- _DATA FOR THIS EXERCISE_
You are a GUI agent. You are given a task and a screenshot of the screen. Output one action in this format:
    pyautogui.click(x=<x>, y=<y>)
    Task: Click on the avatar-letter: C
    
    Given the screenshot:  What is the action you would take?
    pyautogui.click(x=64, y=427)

- _WORK REQUEST_
Which lines in the rows above contain the word "action"? Pick out each of them and copy it in full.

- _EXERCISE ANSWER_
You are a GUI agent. You are given a task and a screenshot of the screen. Output one action in this format:
    Given the screenshot:  What is the action you would take?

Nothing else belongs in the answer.